■ Text section
** Start **
Hardware implementations are built from sheets. A top-level sheet represents the main hardware design, while other sheets can be included as reusable subcomponents. This allows designs to be organised hierarchically: a processor might contain an ALU sheet, a decoder sheet, a register file sheet, a memory controller sheet, and other custom components. Larger designs can therefore grow naturally without forcing every signal and gate into a single flat diagram.

CPUForge aims to provide a library of built-in components for common hardware needs, including logic gates, multiplexers, decoders, counters, clocks, memory blocks, and other basic digital building blocks. Larger memory areas will be supported as first-class components, with built-in text/hex editor views and support for loading from/saving to various file types on the host system. Over time, this may also extend to filesystem mirroring, memory-mapped devices, and other external interfaces useful for more complete simulated systems.

The hardware designer is also intended to support output and inspection devices. Simple designs may only need LEDs, numeric readouts, or console output. More advanced projects may want text-mode displays, framebuffer-style video output, vector displays, or custom visual devices. Rather than treating these as hard-coded special cases, CPUForge should eventually provide an interface for external or user-defined components, allowing projects to add their own display types, devices, or host-side integrations.

Users are encouraged to build their own components and reuse them across a project. CPUForge will support this through a component interface designer, allowing users to define the pins, ports, labels, indicators, and value readouts that appear when a component is used inside a parent sheet. This means a complex component can expose the information that matters without revealing every internal detail. For example, a register file component might show selected register values, write-enable state, or active read ports directly on its parent-sheet symbol. A display controller might expose status flags or current mode. A CPU core might show clock state, program counter, current instruction, or fault state. The goal is to provide important state at the higher levels of a design, while preserving the ability to inspect deeper layers when needed.

The long-term intent is for hardware designs to act as reusable, inspectable implementations of an ISA. A project might contain several hardware implementations of the same architecture, ranging from a simple educational single-cycle design to a more detailed multi-stage or microcoded version. By keeping the ISA contract separate from the hardware implementation, CPUForge allows users to experiment with different designs while still validating them against the same architectural expectations. This will also allow like-for-like comparisons of different hardware implementations using a common ISA.

todo sw, sim, debug sections

Current status

The project is currently focused on the application foundation:

• SDL/OpenGL/Dear ImGui application shell
• Native-style desktop UI workflow
• Project creation, opening, saving, and file-tree management
• Command queue and dispatcher system
• Window and modal management
• Component registry groundwork
• ISA definition data structures
• Initial ISA editor/component scaffolding

The simulator, hardware editor, assembler tooling, and full ISA editing workflow are still under active design and development.

Tech stack

CPUForge is primarily written in C++20 Current dependencies and tooling include:

• CMake
• vcpkg
• SDL
• OpenGL
• Dear ImGui
• nlohmann/json
• fmt

Some platform-specific code is provided for native top bar integration on macOS. Note: I can only test on a 2015 Intel MBP with macOS 12 so anyone on later models, especially apple sillicon, please advise of any platform specific issues.
** End **
■ Data extract
** Start **
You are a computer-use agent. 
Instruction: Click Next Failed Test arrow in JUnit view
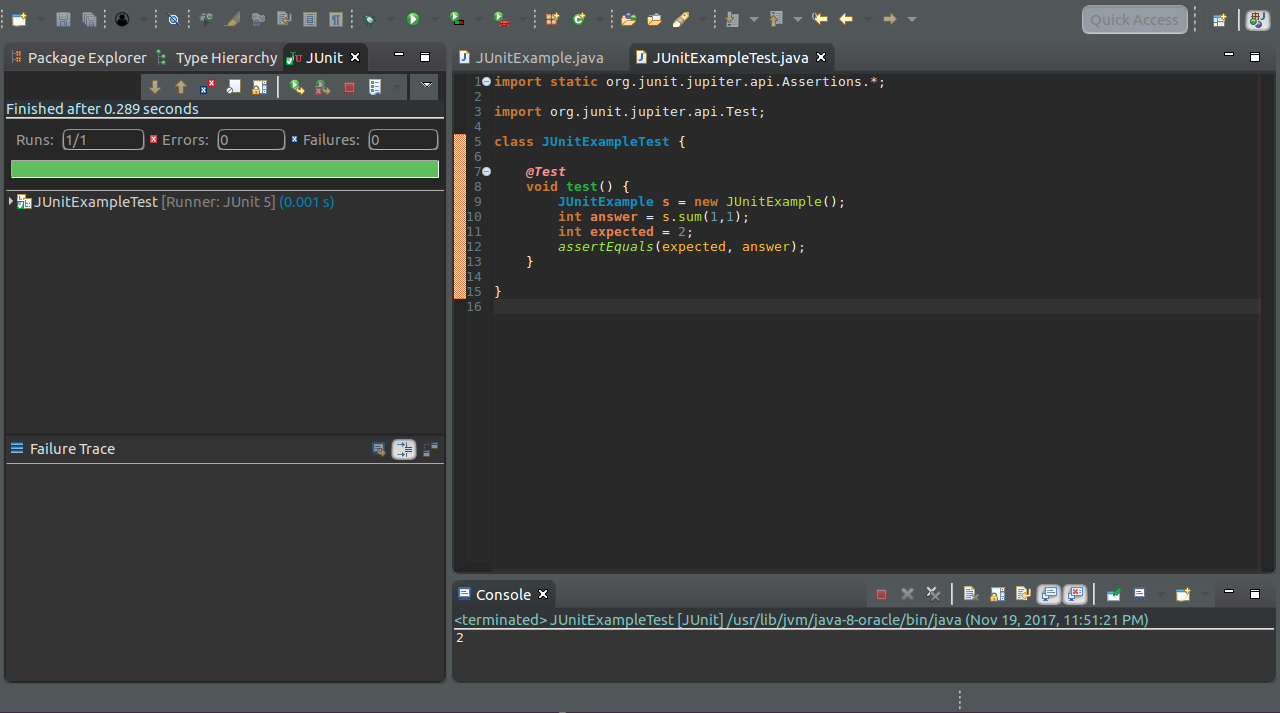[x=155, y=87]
** End **
** Start **
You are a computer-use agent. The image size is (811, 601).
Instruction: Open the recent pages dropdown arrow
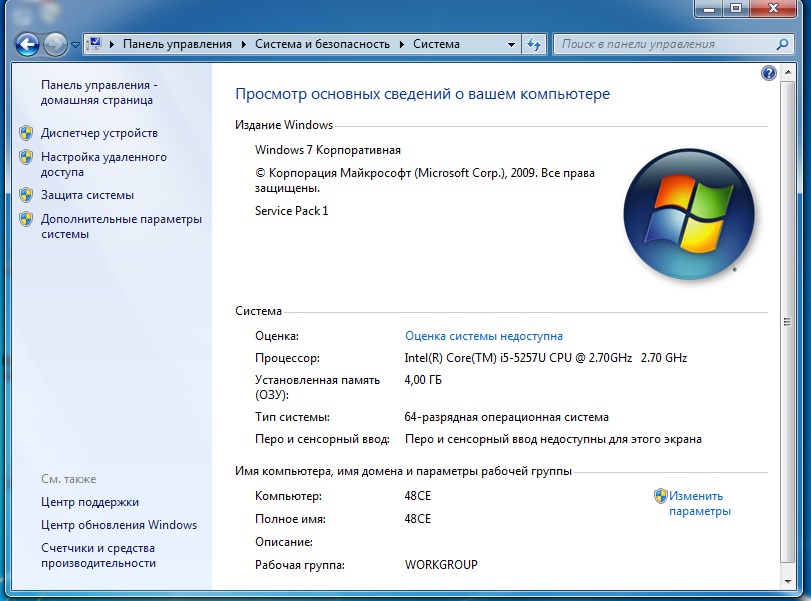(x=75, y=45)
** End **
** Start **
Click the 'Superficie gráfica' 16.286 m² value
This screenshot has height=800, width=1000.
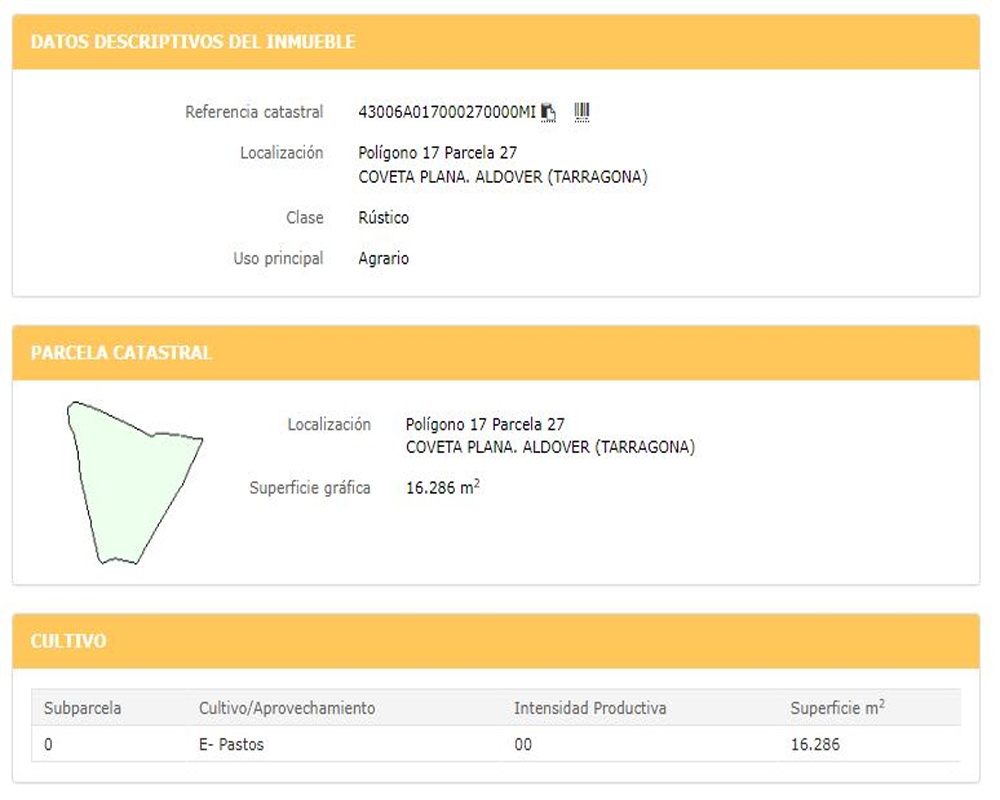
** End **
■ The tasks
[A] From the CPUForge description, list every dependency and tool named under "Tech stack".
[B] Return the stretch of the CPUForge description from "The long-term intent" through "a common ISA.", copied word for word.

■ Solutions to the exercise
[A] CMake, vcpkg, SDL, OpenGL, Dear ImGui, nlohmann/json, fmt

[B]
The long-term intent is for hardware designs to act as reusable, inspectable implementations of an ISA. A project might contain several hardware implementations of the same architecture, ranging from a simple educational single-cycle design to a more detailed multi-stage or microcoded version. By keeping the ISA contract separate from the hardware implementation, CPUForge allows users to experiment with different designs while still validating them against the same architectural expectations. This will also allow like-for-like comparisons of different hardware implementations using a common ISA.